- Theatrical release poster
- Directed by: Suzad Iqbal Khan
- Screenplay by: Suzad Iqbal Khan
- Story by: Suzad Iqbal Khan
- Produced by: Prabir Kanta Saha Dev Menaria
- Starring: Dev Menaria Arbaaz Khan Daisy Shah Rahul Dev Raza Murad Yukti Kapoor
- Cinematography: Leela Mohan Shetty
- Edited by: Shailendra Kumar
- Music by: Biswajit Bhattacharjee
- Production company: PKS Films Production House
- Release date: 16 January 2026;
- Country: India
- Language: Hindi

= Bihu Attack =

Indian thriller film

Bihu Attack is a 2026 Indian Hindi-language action drama film directed by Suzad Iqbal Khan and produced by Prabir Kanta Saha and Dev Menaria. The film stars Dev Menaria, Arbaaz Khan, Daisy Shah, Rahul Dev, Raza Murad, Yukti Kapoor, Hiten Tejwani, Mir Sarwar, Dimpu Baruah, and Amiee Misobbah in prominent roles. It was released in theatres on 16 January 2026.

== Plot ==
The film follows Raj Kunwar, a widowed court marshal from Assam who believes in education and social integration as instruments for long-term peace. During the Bihu festival celebrations, a major security threat emerges coinciding with the visit of India's Defence Minister.
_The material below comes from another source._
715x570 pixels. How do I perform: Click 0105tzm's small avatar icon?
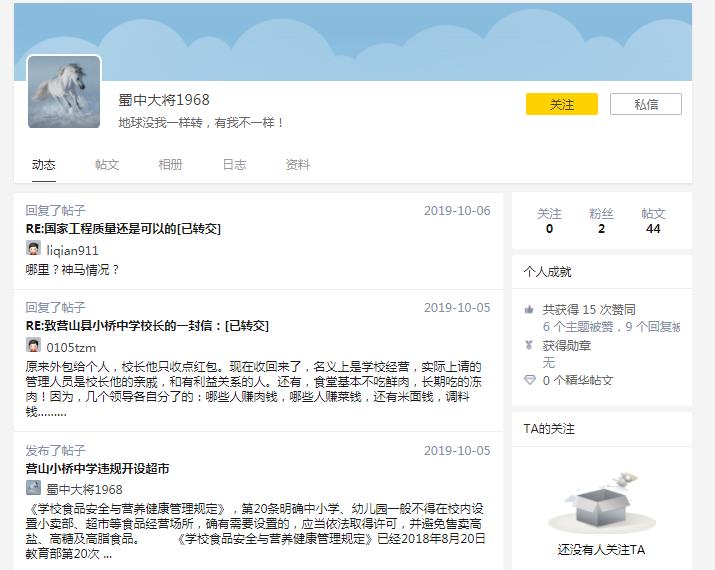point(33,345)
As tensions escalate, Raj Kunwar teams up with former intelligence officer KD Sir to avert the impending attack and uncover the forces behind the conspiracy.

== Cast ==
- Dev Menaria
- Daisy Shah
- Arbaaz Khan
- Rahul Dev
- Raza Murad
- Yukti Kapoor
- Hiten Tejwani
- Mir Sarwar
- Mubeen Saudagar
- Amiee Misobba
- Dimpu Boruah
- Pinky Sarma
- Mamta Kamble
- Jeet Raidutt
- Amit Lakheani

==Reception==
Abhishek Srivastava of Times of India said that “Bihu Attack is one of those films that feels familiar from the very first frame, and not in a good way.” Vinamra Mathur of Firstpost said that “Bihu Attack is a sincere movie because of its subject and honest approach, and it is much more than a thriller movie, as it aims to provide a social message to its audience by stating that education, talk, and social inclusion are very important tools to overcome extremisms.”